--- Task item ---
Reproduce the listing below in its entirety. Change nothing.

--- Records for the task ---
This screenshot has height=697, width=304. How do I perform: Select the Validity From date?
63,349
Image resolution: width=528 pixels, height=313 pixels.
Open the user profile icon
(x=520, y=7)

--- Solution to this exercise ---
This screenshot has height=697, width=304. How do I perform: Select the Validity From date?
63,349
Image resolution: width=528 pixels, height=313 pixels.
Open the user profile icon
(x=520, y=7)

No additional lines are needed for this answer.